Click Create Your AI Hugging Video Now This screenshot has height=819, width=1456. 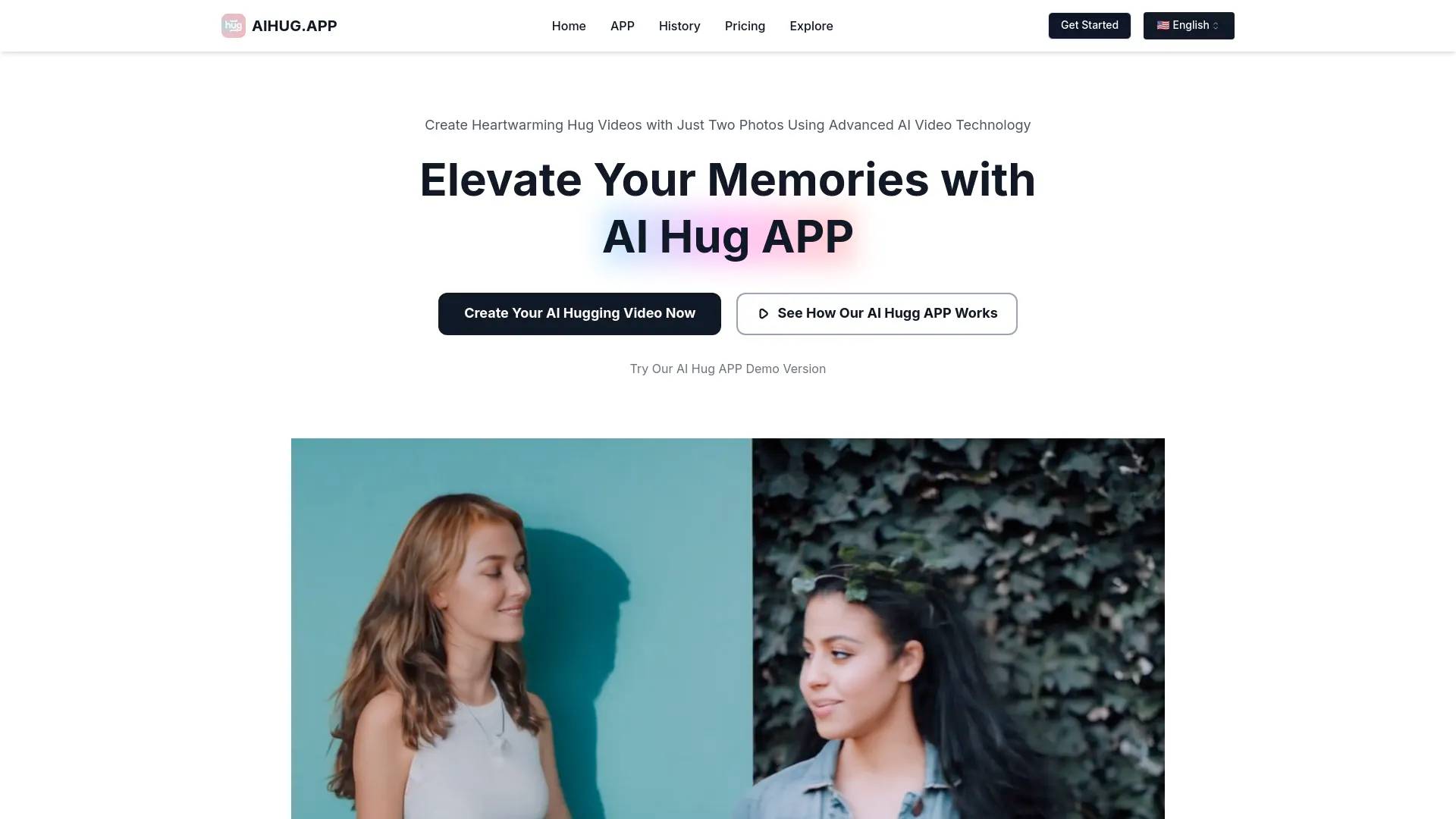(x=579, y=313)

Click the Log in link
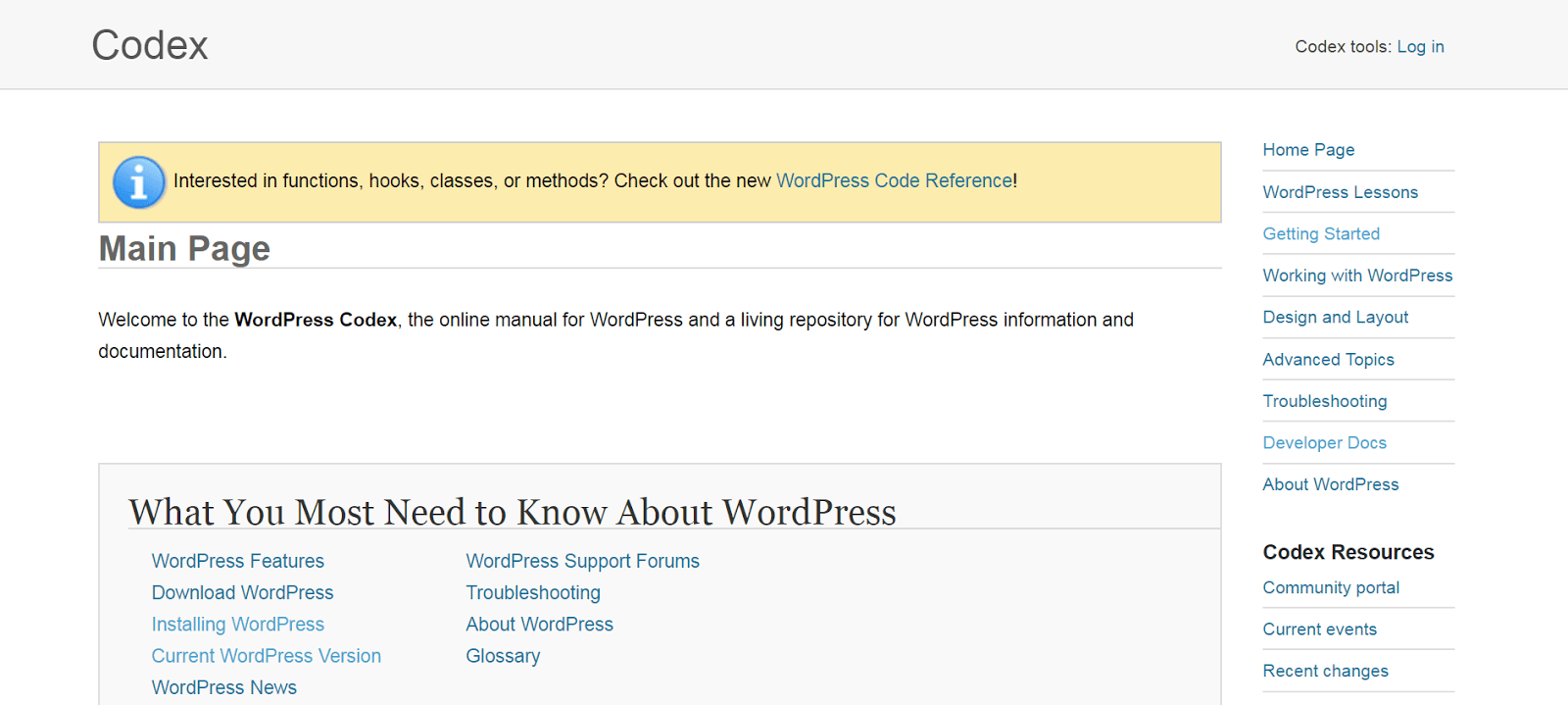point(1420,47)
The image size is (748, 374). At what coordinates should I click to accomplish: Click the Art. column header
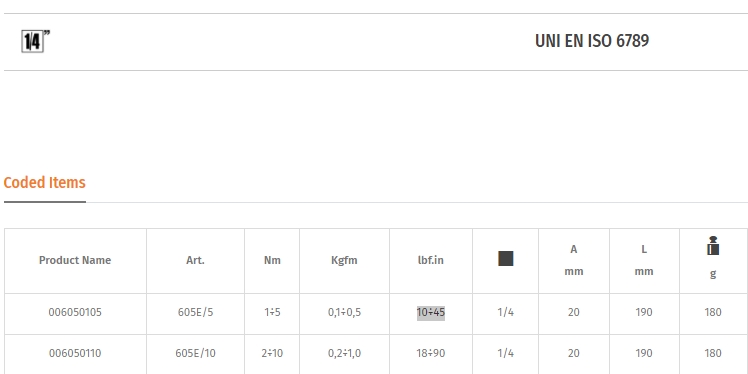click(x=196, y=260)
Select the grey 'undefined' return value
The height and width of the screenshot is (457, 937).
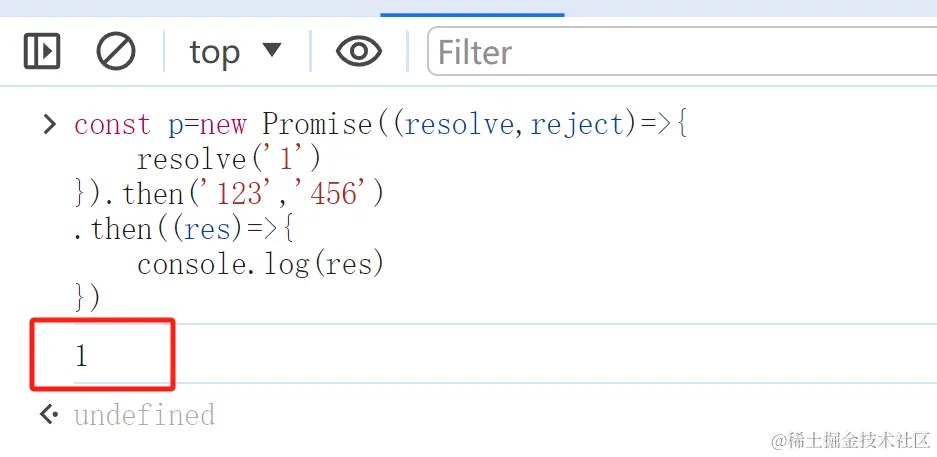tap(144, 414)
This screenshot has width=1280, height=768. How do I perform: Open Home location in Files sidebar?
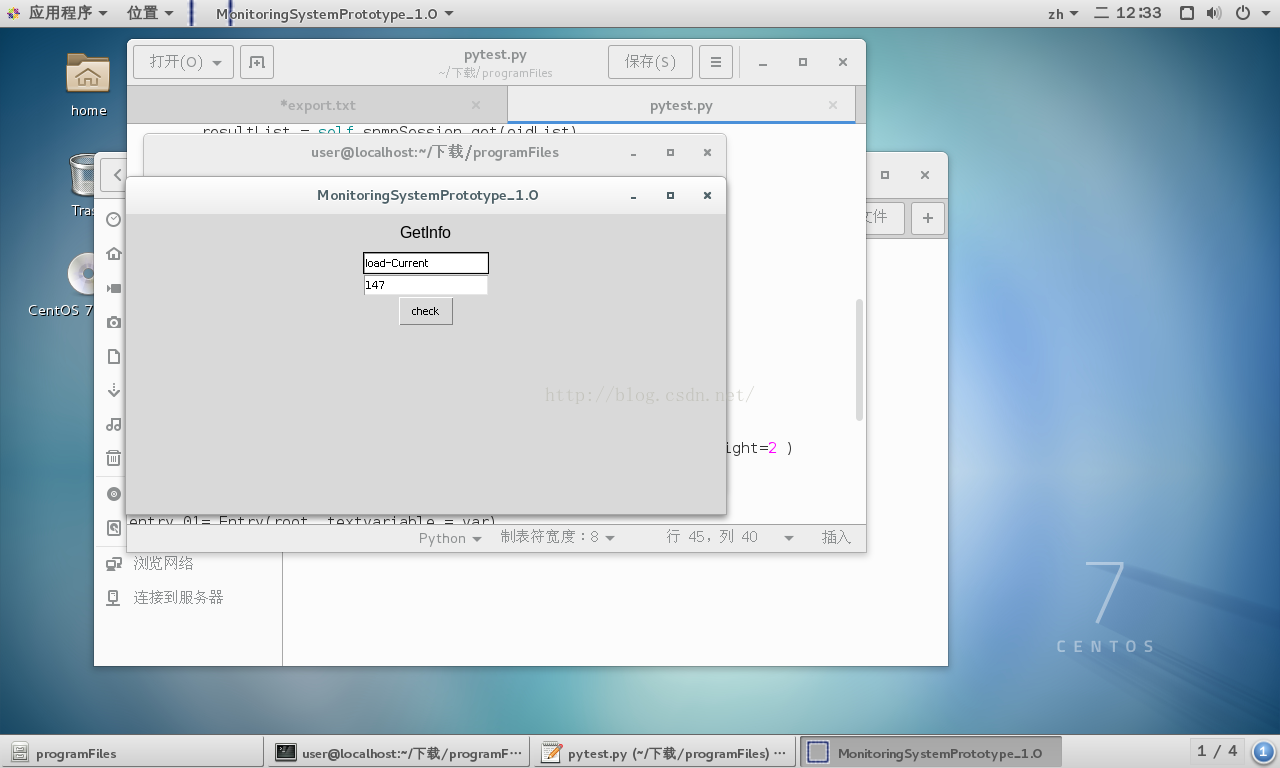coord(113,254)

### WORK ORDER
What is needed is an exact transcription of the lines from the one holding "Click the Log in link" to the end of the data, with every picture left out.

### COMPLETED TASK
Click the Log in link
point(1420,47)
The image size is (748, 374). At what coordinates should I click to accomplish: Click the Art. column header
click(x=196, y=260)
Select the grey 'undefined' return value
The height and width of the screenshot is (457, 937).
tap(144, 414)
This screenshot has width=1280, height=768. How do I perform: Open Home location in Files sidebar?
coord(113,254)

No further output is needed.